Higher-dose vitamin D3 supplementation during pregnancy was associated with modestly higher verbal and visual memory scores among children at age 10 years, according to a post hoc secondary analysis of a randomized clinical trial.
The findings, published in JAMA Network Open, did not show statistically significant differences in estimated intelligence or most other cognitive functions between children whose mothers received higher-dose vs standard-dose vitamin D3 supplementation.
Researchers analyzed data from the blinded, placebo-controlled Copenhagen Prospective Studies on Asthma in Childhood 2010 trial in Denmark. Pregnant patients were randomized at 24 weeks' gestation to receive either an additional 2,400 IU/d of vitamin D3 plus the recommended 400 IU/d dose, for a total of 2,800 IU/d, or standard-dose supplementation of 400 IU/d through 1 week postpartum.
The original 2 × 2 factorial trial was designed to evaluate persistent wheeze or asthma in offspring and also included randomization to fish oil or olive oil supplementation. The cognitive analysis was post hoc and was not prespecified as the trial's primary outcome.
The current analysis included 498 children who completed neurocognitive testing at a mean age of 10 years. The test battery assessed 8 cognitive domains and 11 cognitive functions, including estimated intelligence, processing speed, reaction time, sustained attention, motor speed, verbal and visual memory, verbal and spatial working memory, flexibility or set shift, and planning.

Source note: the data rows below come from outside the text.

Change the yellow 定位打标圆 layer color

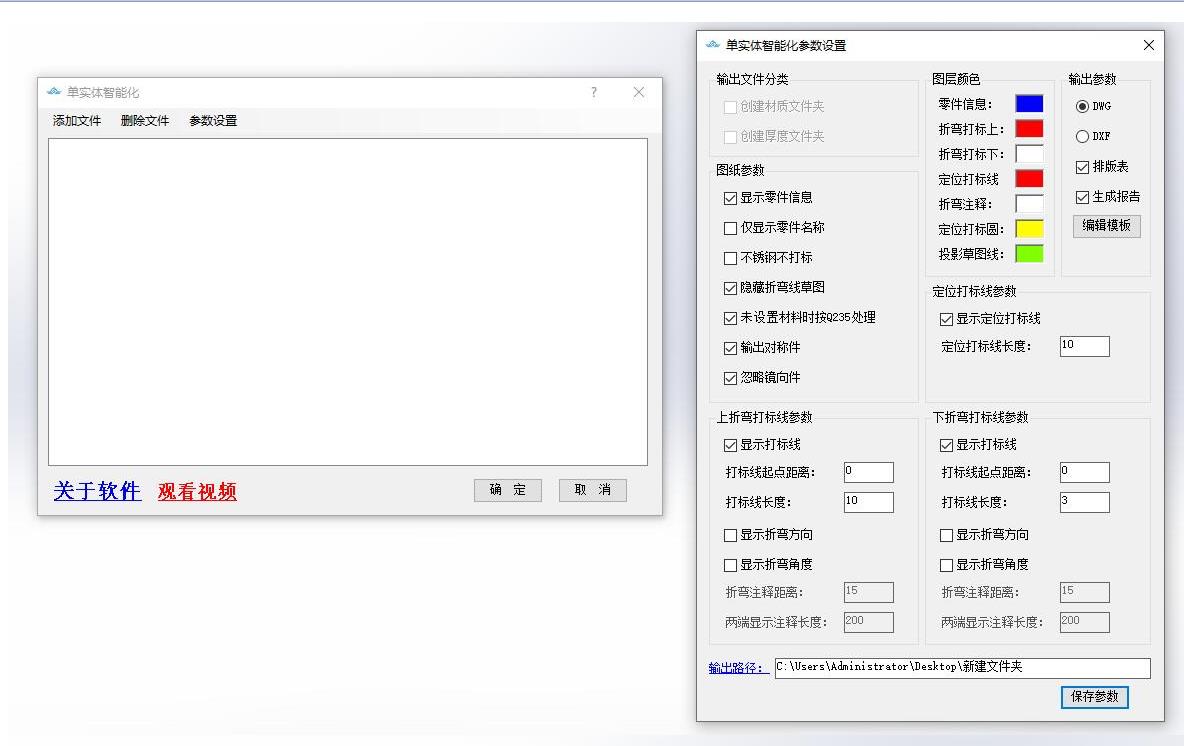click(x=1029, y=229)
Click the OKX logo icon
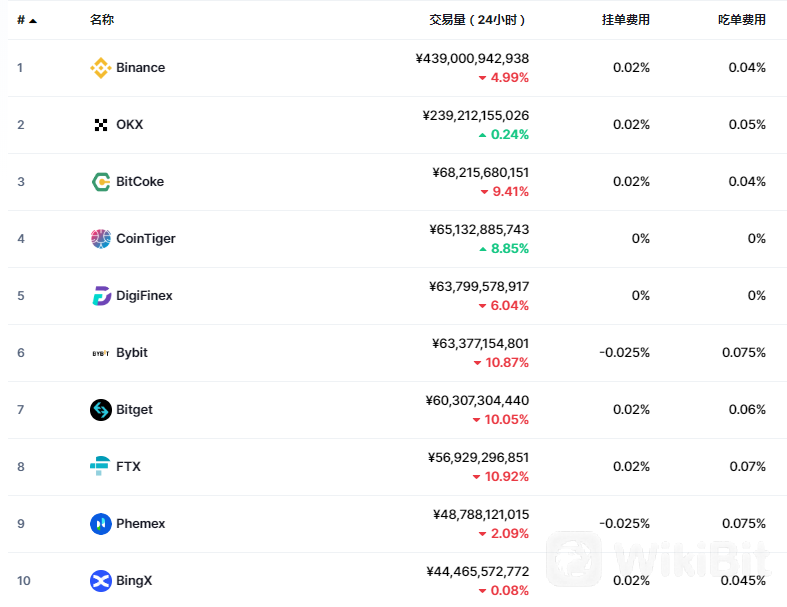 click(100, 125)
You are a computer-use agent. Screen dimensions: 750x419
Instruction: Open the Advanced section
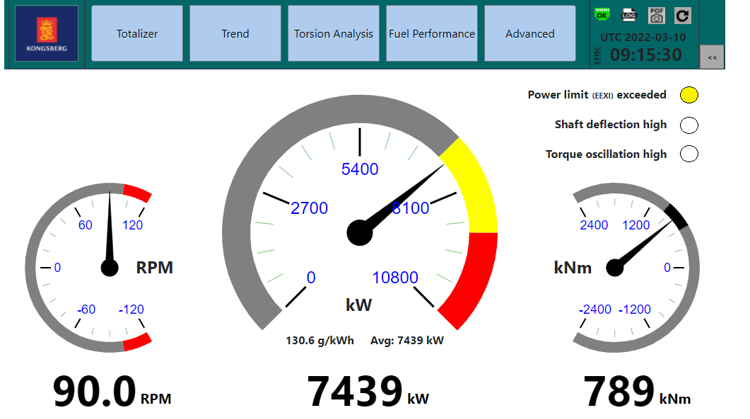(x=529, y=34)
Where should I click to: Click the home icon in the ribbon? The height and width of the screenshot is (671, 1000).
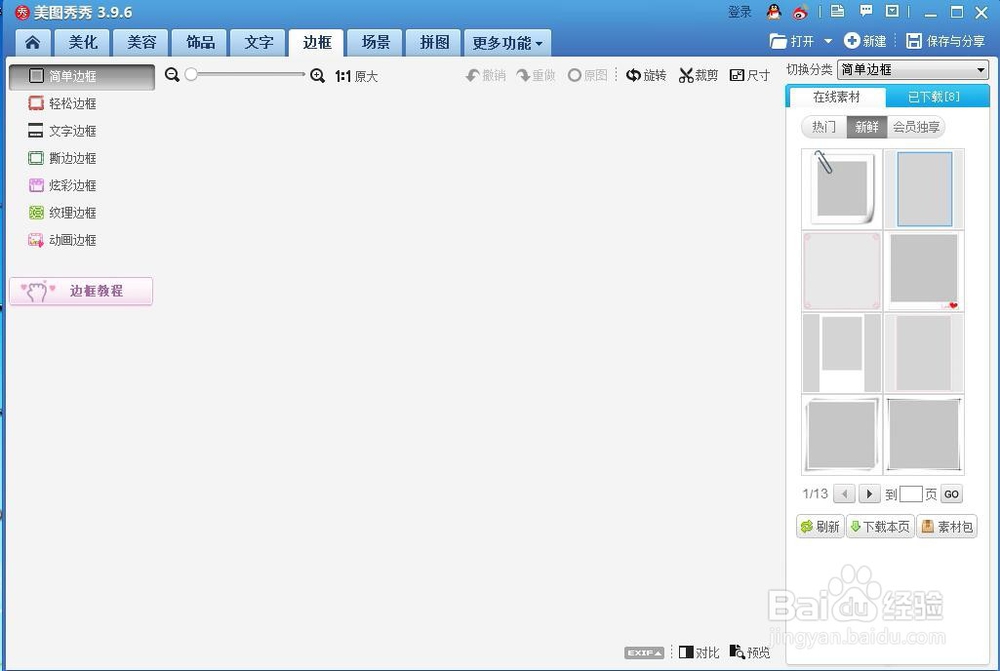coord(33,42)
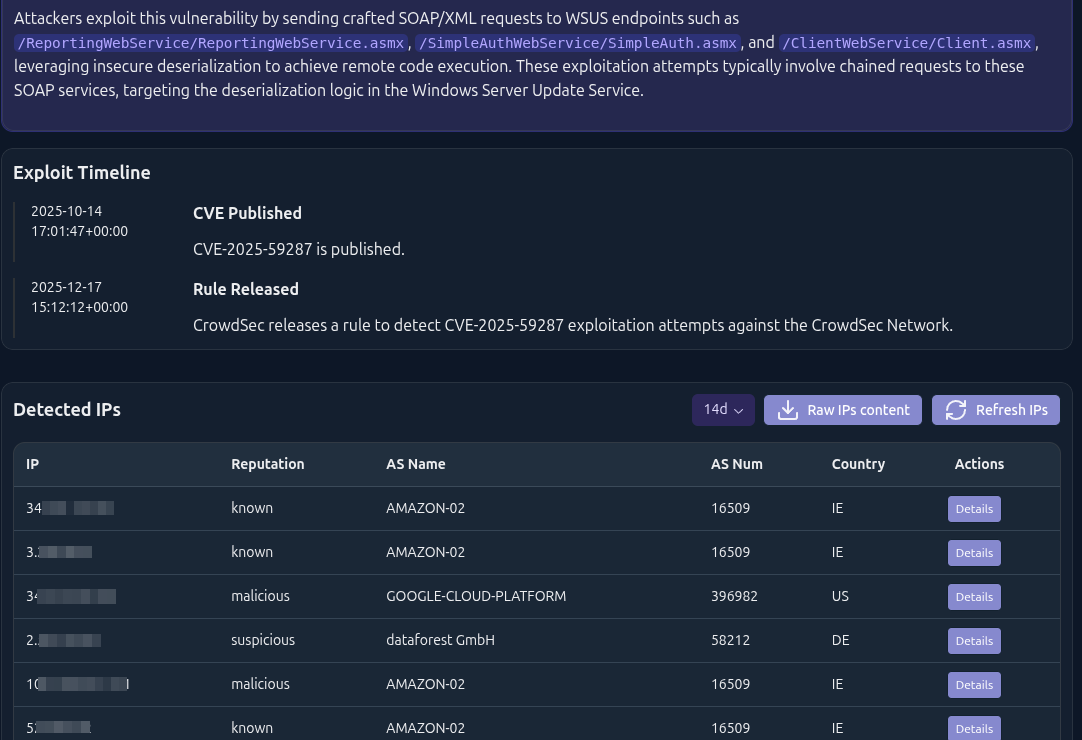Click the Rule Released timeline entry
The height and width of the screenshot is (740, 1082).
(245, 289)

Following adjustment for child sex, age at testing, season of birth, maternal preintervention 25-hydroxyvitamin D level, and concurrent omega-3 fatty acid supplementation, higher-dose vitamin D3 was associated with higher verbal memory and visual memory scores compared with standard-dose supplementation. The effect sizes were modest, at 0.17 SD for verbal memory and 0.24 SD for visual memory; both associations remained statistically significant after false discovery rate correction.

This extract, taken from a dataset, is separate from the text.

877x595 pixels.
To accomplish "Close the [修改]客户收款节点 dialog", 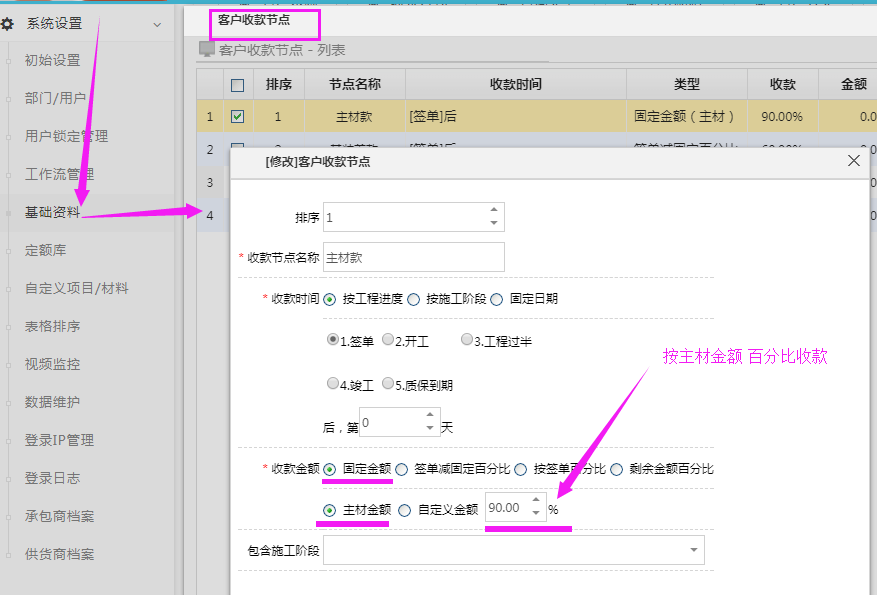I will pos(853,160).
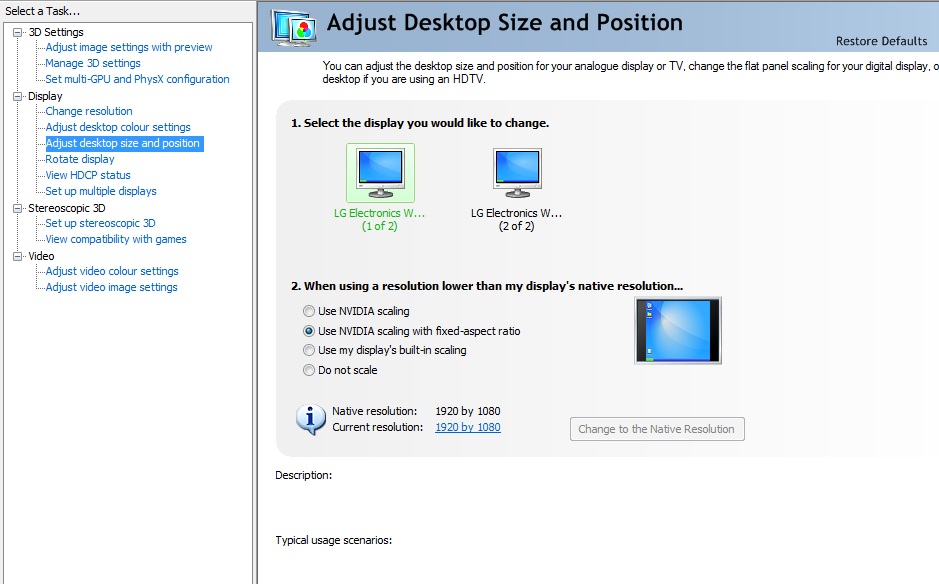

Higher-dose supplementation was also associated with better flexibility or set shift before correction for multiple comparisons, but that finding did not remain statistically significant after false discovery rate correction. No statistically significant differences were found for estimated intelligence, processing speed, reaction time, sustained attention, motor speed, verbal working memory, spatial working memory, or planning.

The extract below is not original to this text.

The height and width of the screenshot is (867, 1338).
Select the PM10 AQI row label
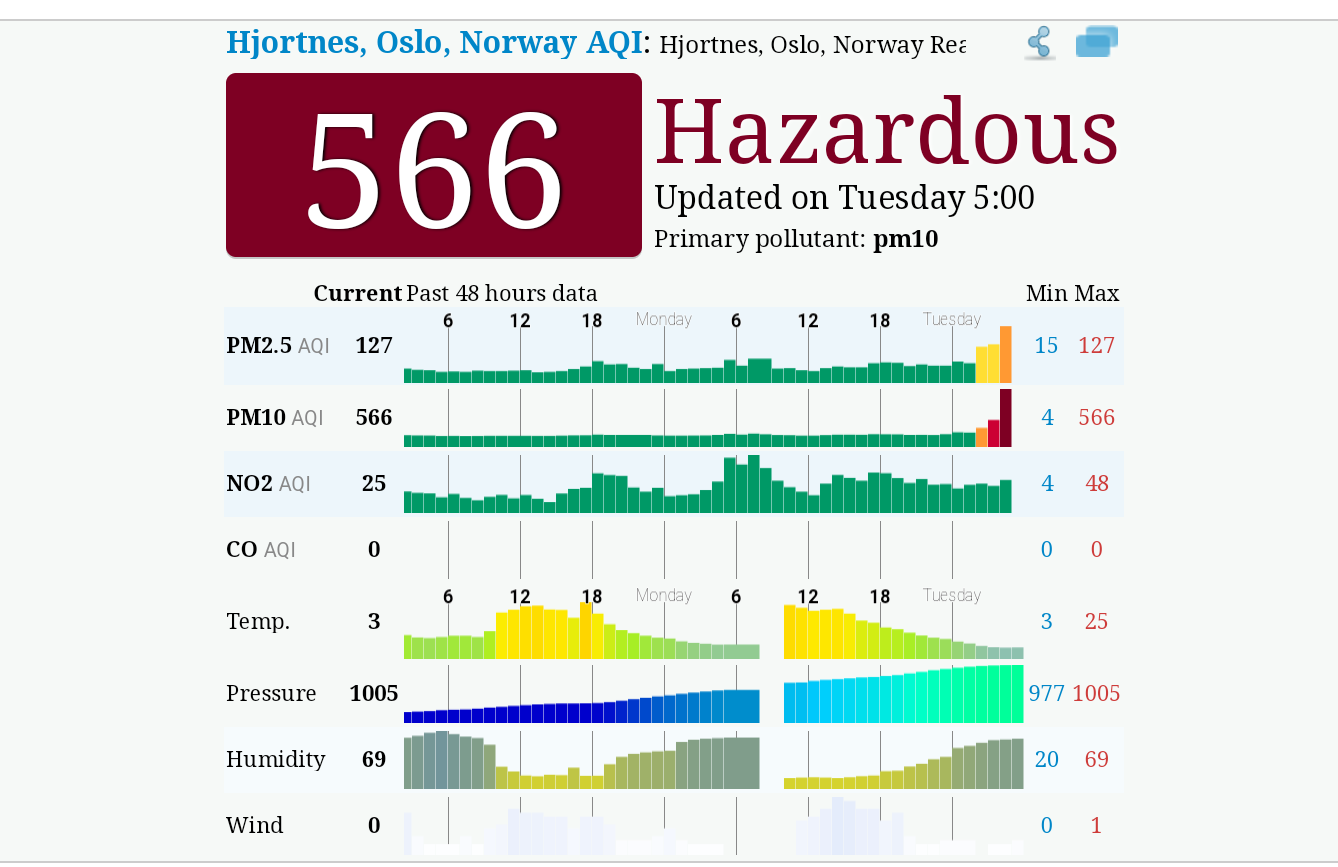(x=274, y=418)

The mean estimated intelligence score was similar between groups, at about 108 in both the higher-dose and standard-dose groups. Among the 11 cognitive functions assessed, only the two memory measures remained significantly associated with supplementation after correction for multiple comparisons.
Two prior analyses of the same COPSAC2010 cohort found no effect of prenatal higher-dose vitamin D3 supplementation on neurodevelopment from birth to age 6 years and no effect on neurodevelopmental disorders at age 10 years.
In secondary observational analyses, maternal 25-hydroxyvitamin D levels measured at 24 weeks' gestation were not associated with verbal or visual memory. The researchers noted that the discrepancy between the supplementation findings and the measured-level analyses may reflect differences in exposure timing or residual confounding.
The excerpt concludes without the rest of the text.